Request: Put every line of the items below into a JSON list of strings, one string per line, and leave out the blank lines.

— begin Excerpted records —

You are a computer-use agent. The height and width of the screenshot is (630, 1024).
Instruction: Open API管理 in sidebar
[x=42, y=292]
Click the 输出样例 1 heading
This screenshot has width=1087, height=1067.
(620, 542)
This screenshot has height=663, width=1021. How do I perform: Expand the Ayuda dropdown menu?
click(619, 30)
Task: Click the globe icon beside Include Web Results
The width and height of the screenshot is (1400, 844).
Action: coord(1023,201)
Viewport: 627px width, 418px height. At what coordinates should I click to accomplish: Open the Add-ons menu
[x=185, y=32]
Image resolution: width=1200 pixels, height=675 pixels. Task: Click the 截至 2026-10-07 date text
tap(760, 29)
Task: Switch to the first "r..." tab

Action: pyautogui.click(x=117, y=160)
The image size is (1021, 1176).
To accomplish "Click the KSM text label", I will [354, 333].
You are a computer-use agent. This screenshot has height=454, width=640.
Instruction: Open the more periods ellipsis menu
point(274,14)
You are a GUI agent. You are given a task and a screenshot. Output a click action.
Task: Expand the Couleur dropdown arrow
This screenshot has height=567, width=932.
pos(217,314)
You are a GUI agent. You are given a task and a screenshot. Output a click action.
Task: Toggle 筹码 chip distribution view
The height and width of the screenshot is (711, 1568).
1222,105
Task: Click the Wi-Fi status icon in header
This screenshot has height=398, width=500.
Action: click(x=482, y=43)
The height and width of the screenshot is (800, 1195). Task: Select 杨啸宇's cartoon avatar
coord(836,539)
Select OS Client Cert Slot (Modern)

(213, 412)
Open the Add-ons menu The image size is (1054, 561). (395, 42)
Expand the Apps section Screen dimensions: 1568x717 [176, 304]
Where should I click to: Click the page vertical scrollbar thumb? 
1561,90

— end Excerpted records —

Correct result:
[
  "You are a computer-use agent. The height and width of the screenshot is (630, 1024).",
  "Instruction: Open API管理 in sidebar",
  "[x=42, y=292]",
  "Click the 输出样例 1 heading",
  "This screenshot has width=1087, height=1067.",
  "(620, 542)",
  "This screenshot has height=663, width=1021. How do I perform: Expand the Ayuda dropdown menu?",
  "click(619, 30)",
  "Task: Click the globe icon beside Include Web Results",
  "The width and height of the screenshot is (1400, 844).",
  "Action: coord(1023,201)",
  "Viewport: 627px width, 418px height. At what coordinates should I click to accomplish: Open the Add-ons menu",
  "[x=185, y=32]",
  "Image resolution: width=1200 pixels, height=675 pixels. Task: Click the 截至 2026-10-07 date text",
  "tap(760, 29)",
  "Task: Switch to the first \"r...\" tab",
  "Action: pyautogui.click(x=117, y=160)",
  "The image size is (1021, 1176).",
  "To accomplish \"Click the KSM text label\", I will [354, 333].",
  "You are a computer-use agent. This screenshot has height=454, width=640.",
  "Instruction: Open the more periods ellipsis menu",
  "point(274,14)",
  "You are a GUI agent. You are given a task and a screenshot. Output a click action.",
  "Task: Expand the Couleur dropdown arrow",
  "This screenshot has height=567, width=932.",
  "pos(217,314)",
  "You are a GUI agent. You are given a task and a screenshot. Output a click action.",
  "Task: Toggle 筹码 chip distribution view",
  "The height and width of the screenshot is (711, 1568).",
  "1222,105",
  "Task: Click the Wi-Fi status icon in header",
  "This screenshot has height=398, width=500.",
  "Action: click(x=482, y=43)",
  "The height and width of the screenshot is (800, 1195). Task: Select 杨啸宇's cartoon avatar",
  "coord(836,539)",
  "Select OS Client Cert Slot (Modern)",
  "(213, 412)",
  "Open the Add-ons menu The image size is (1054, 561). (395, 42)",
  "Expand the Apps section Screen dimensions: 1568x717 [176, 304]",
  "Where should I click to: Click the page vertical scrollbar thumb? ",
  "1561,90"
]